--- RECORDS SUPPLIED ---
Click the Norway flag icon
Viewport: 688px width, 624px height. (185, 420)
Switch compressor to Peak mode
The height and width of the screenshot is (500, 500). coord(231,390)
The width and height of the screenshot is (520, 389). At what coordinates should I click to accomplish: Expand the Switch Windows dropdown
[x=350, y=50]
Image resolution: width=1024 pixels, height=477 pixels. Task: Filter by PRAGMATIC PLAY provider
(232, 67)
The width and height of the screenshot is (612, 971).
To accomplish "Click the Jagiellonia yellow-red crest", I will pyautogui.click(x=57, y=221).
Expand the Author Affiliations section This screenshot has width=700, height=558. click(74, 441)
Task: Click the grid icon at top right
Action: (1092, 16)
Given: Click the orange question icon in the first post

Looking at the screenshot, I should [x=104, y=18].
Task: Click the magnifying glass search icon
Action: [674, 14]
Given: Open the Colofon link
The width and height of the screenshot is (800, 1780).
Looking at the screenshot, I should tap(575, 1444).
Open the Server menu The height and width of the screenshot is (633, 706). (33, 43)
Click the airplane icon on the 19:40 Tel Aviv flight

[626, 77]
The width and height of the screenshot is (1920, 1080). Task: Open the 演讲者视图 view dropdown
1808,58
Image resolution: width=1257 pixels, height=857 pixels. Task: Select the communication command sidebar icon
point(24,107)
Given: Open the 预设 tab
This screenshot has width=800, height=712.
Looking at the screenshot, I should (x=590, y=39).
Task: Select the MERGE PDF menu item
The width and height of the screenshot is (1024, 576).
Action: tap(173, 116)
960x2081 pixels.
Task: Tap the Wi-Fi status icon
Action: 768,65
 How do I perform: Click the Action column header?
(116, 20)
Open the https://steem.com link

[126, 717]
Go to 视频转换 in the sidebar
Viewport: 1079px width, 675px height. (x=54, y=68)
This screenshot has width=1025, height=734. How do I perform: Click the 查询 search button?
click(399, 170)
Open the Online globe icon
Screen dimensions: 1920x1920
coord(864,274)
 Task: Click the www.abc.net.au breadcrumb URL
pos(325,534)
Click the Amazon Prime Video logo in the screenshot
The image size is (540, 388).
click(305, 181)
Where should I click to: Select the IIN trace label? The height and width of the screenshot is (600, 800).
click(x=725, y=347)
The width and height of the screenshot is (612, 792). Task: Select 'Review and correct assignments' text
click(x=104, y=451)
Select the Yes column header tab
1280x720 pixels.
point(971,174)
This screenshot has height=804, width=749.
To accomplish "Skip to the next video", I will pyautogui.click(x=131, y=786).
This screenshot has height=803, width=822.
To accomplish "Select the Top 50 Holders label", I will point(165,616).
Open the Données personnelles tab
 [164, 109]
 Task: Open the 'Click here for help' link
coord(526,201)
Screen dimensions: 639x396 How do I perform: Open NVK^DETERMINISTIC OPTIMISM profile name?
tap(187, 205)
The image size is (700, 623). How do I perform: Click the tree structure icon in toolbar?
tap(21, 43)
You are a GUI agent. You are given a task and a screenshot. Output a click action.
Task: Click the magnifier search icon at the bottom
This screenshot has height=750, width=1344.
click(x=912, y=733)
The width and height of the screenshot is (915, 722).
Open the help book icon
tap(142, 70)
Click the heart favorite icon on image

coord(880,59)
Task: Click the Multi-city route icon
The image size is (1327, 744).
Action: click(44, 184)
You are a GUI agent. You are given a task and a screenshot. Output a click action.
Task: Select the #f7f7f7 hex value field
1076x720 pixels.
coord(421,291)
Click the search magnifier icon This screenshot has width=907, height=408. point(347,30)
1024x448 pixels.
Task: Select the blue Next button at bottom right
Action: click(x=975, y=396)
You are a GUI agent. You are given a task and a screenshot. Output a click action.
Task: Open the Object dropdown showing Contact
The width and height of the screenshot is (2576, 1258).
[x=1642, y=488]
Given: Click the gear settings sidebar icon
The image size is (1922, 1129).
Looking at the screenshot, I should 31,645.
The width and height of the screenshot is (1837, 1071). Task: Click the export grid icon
---
Format the lines of the material above as a numbered list, leaving out any blank lines.

1. Click the Norway flag icon
2. Viewport: 688px width, 624px height. (185, 420)
3. Switch compressor to Peak mode
4. The height and width of the screenshot is (500, 500). coord(231,390)
5. The width and height of the screenshot is (520, 389). At what coordinates should I click to accomplish: Expand the Switch Windows dropdown
6. [x=350, y=50]
7. Image resolution: width=1024 pixels, height=477 pixels. Task: Filter by PRAGMATIC PLAY provider
8. (232, 67)
9. The width and height of the screenshot is (612, 971).
10. To accomplish "Click the Jagiellonia yellow-red crest", I will pyautogui.click(x=57, y=221).
11. Expand the Author Affiliations section This screenshot has width=700, height=558. click(74, 441)
12. Task: Click the grid icon at top right
13. Action: (1092, 16)
14. Given: Click the orange question icon in the first post
15. Looking at the screenshot, I should [x=104, y=18].
16. Task: Click the magnifying glass search icon
17. Action: [674, 14]
18. Given: Open the Colofon link
19. The width and height of the screenshot is (800, 1780).
20. Looking at the screenshot, I should tap(575, 1444).
21. Open the Server menu The height and width of the screenshot is (633, 706). (33, 43)
22. Click the airplane icon on the 19:40 Tel Aviv flight
23. [626, 77]
24. The width and height of the screenshot is (1920, 1080). Task: Open the 演讲者视图 view dropdown
25. 1808,58
26. Image resolution: width=1257 pixels, height=857 pixels. Task: Select the communication command sidebar icon
27. point(24,107)
28. Given: Open the 预设 tab
29. This screenshot has width=800, height=712.
30. Looking at the screenshot, I should (x=590, y=39).
31. Task: Select the MERGE PDF menu item
32. The width and height of the screenshot is (1024, 576).
33. Action: tap(173, 116)
34. 960x2081 pixels.
35. Task: Tap the Wi-Fi status icon
36. Action: 768,65
37.  How do I perform: Click the Action column header?
38. (116, 20)
39. Open the https://steem.com link
40. [126, 717]
41. Go to 视频转换 in the sidebar
42. Viewport: 1079px width, 675px height. (x=54, y=68)
43. This screenshot has width=1025, height=734. How do I perform: Click the 查询 search button?
44. click(399, 170)
45. Open the Online globe icon
46. Screen dimensions: 1920x1920
47. coord(864,274)
48.  Task: Click the www.abc.net.au breadcrumb URL
49. pos(325,534)
50. Click the Amazon Prime Video logo in the screenshot
51. The image size is (540, 388).
52. click(305, 181)
53. Where should I click to: Select the IIN trace label? The height and width of the screenshot is (600, 800).
54. click(x=725, y=347)
55. The width and height of the screenshot is (612, 792). Task: Select 'Review and correct assignments' text
56. click(x=104, y=451)
57. Select the Yes column header tab
58. 1280x720 pixels.
59. point(971,174)
60. This screenshot has height=804, width=749.
61. To accomplish "Skip to the next video", I will pyautogui.click(x=131, y=786).
62. This screenshot has height=803, width=822.
63. To accomplish "Select the Top 50 Holders label", I will point(165,616).
64. Open the Données personnelles tab
65.  [164, 109]
66.  Task: Open the 'Click here for help' link
67. coord(526,201)
68. Screen dimensions: 639x396 How do I perform: Open NVK^DETERMINISTIC OPTIMISM profile name?
69. tap(187, 205)
70. The image size is (700, 623). How do I perform: Click the tree structure icon in toolbar?
71. tap(21, 43)
72. You are a GUI agent. You are given a task and a screenshot. Output a click action.
73. Task: Click the magnifier search icon at the bottom
74. This screenshot has height=750, width=1344.
75. click(x=912, y=733)
76. The width and height of the screenshot is (915, 722).
77. Open the help book icon
78. tap(142, 70)
79. Click the heart favorite icon on image
80. coord(880,59)
81. Task: Click the Multi-city route icon
82. The image size is (1327, 744).
83. Action: click(44, 184)
84. You are a GUI agent. You are given a task and a screenshot. Output a click action.
85. Task: Select the #f7f7f7 hex value field
86. 1076x720 pixels.
87. coord(421,291)
88. Click the search magnifier icon This screenshot has width=907, height=408. point(347,30)
89. 1024x448 pixels.
90. Task: Select the blue Next button at bottom right
91. Action: click(x=975, y=396)
92. You are a GUI agent. You are given a task and a screenshot. Output a click action.
93. Task: Open the Object dropdown showing Contact
94. The width and height of the screenshot is (2576, 1258).
95. [x=1642, y=488]
96. Given: Click the gear settings sidebar icon
97. The image size is (1922, 1129).
98. Looking at the screenshot, I should 31,645.
99. The width and height of the screenshot is (1837, 1071). Task: Click the export grid icon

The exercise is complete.